Each chemo treatment began on the first Tuesday of the month. I would go in for six hours, and then one hour on Wednesday. On Thursday I would feel pretty good, but then on Friday, Saturday and Sunday I would be sick with nausea and running to the bathroom. As the months went by, the nausea would last longer, and when my white blood cell count fell, I would feel even worse.

Then, I heard that my friend Edith was sick. I called her home to see how she was doing, and she told me that an ambulance had arrived to take her to the hospital. Unfortunately, she died the next day. I wept over her. I had known her 50 years but could not attend her funeral because this was during one of the weeks when I was so sick. This made my week even worse.

The nurses made me comfortable, and I began to sleep through most of my treatments. I began crocheting a bedspread for my son while hooked up to various tubes and wires. One day when I was working on a section, my arm action kept setting off the alarm on my IV monitor so that didn’t work. My son gave me a small CD player, on which I was able to listen to music and my preacher’s sermons.

After the first chemotherapy session, my white blood cell count was getting low. It went from a count of four, all the way down to one. I asked Google, “What can I eat to bring my white blood cell count up?” The answer was ginger, turmeric, spinach, broccoli, almonds, yogurt, and any citrus fruits. I made ginger snap cookies and started putting ginger in my tea.

When my white blood cell count spiraled down to one, I had to delay my next chemo treatment. This was on a Tuesday. That Friday I went in at noon for another blood test and was astounded to hear that my count was now up to four! How could that be? I had been eating the various foods that were supposed to raise my count, but I had never previously seen it come up so fast.

But still, my reaction to the treatment was powerful. The nausea began to set in. Everything tasted like cardboard, so I would not eat. I suffered from powerful diarrhea. The mood swings were worsening. I would cry, become depressed, would think God had forgotten me. “God, why are you allowing me to feel this bad? You could heal me … so do it!” I would even yell at God, saying, “Here I am, where are you? I need help! Have you forsaken me?” Yet during these days I would always get a card from someone at the church, telling me God still loves me, and had not forsaken me. Those cards were a real blessing to me.

The doctor told me it would now be a bad idea to go to church — or anywhere else — because my white blood cell count was so low. He told me I needed to stay home, as he did not want me to get sick. With my immune system so low, if I did get sick, they might not be able to help me. I decided to stay home.

I was very sick following my fourth treatment and had no energy because my white blood cell count was so low. At that point I decided that I was not going to finish my treatments. However, when it came time for the next session, I was feeling better, took it, but decided not to do anymore.

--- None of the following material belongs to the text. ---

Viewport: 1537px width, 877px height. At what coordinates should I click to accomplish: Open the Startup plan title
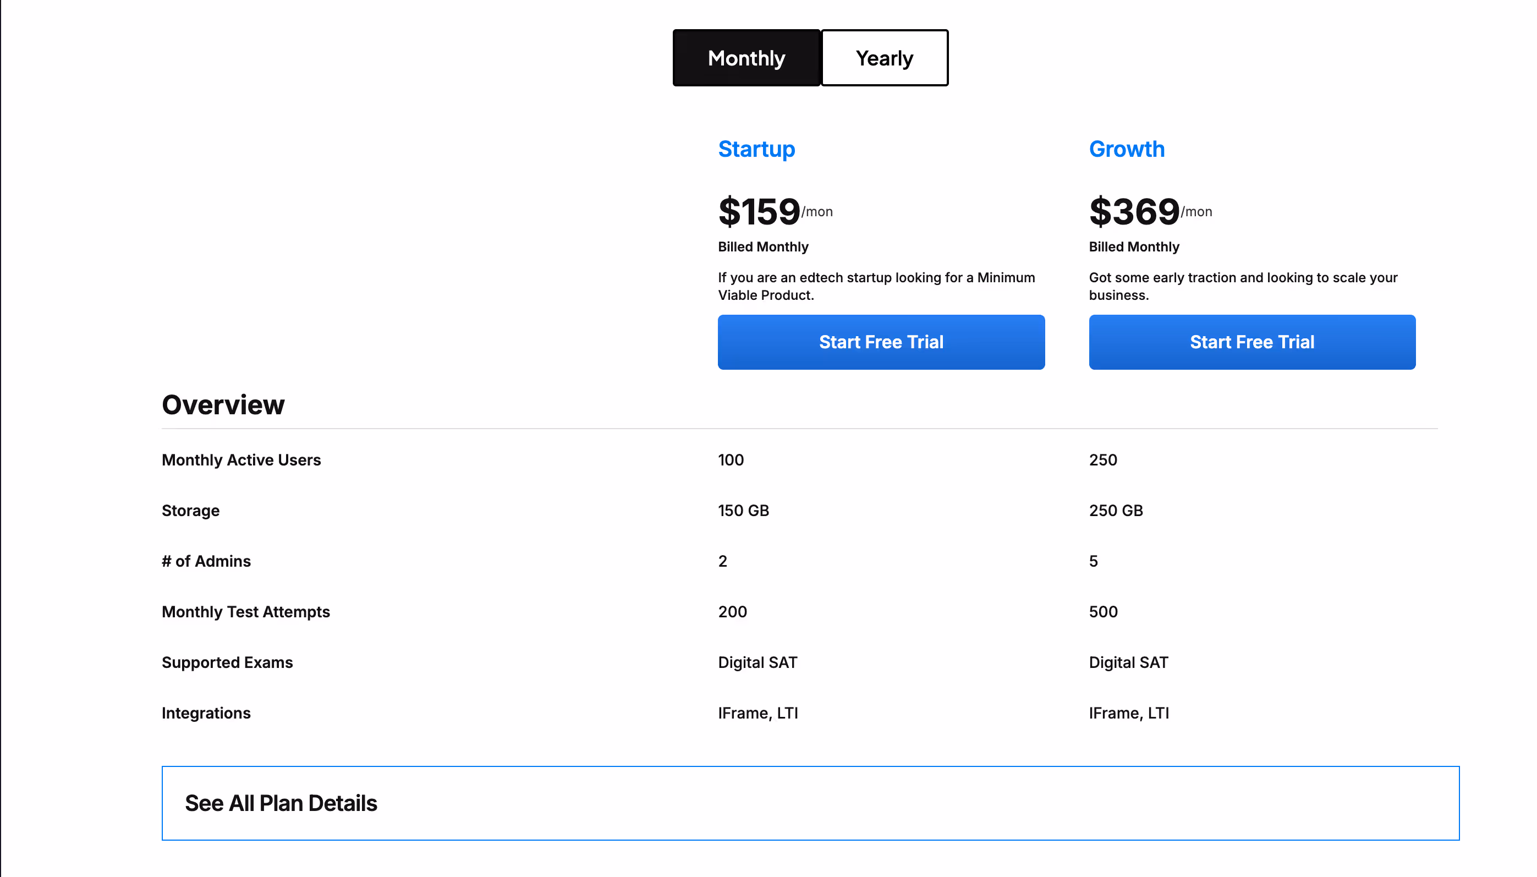click(x=756, y=149)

Now I had only one more treatment to go, and I didn’t want to go through that again, but thought to myself, “This is my last one. I should finish what I started.” Reluctantly I took my last treatment and am now glad that I did.

A year has now passed. I completed the treatments and the doctor tells me I am cancer free. I do have chemo brain, though, and can’t remember things. In fact, I sometimes forget my grandchildren’s names. Still I feel good, I’m optimistic, and I thank God. Within a short time, I had lost my dog, my brother-in-law, some of my best friends, and yet I had beaten cancer. If I can face this, well, I can face anything.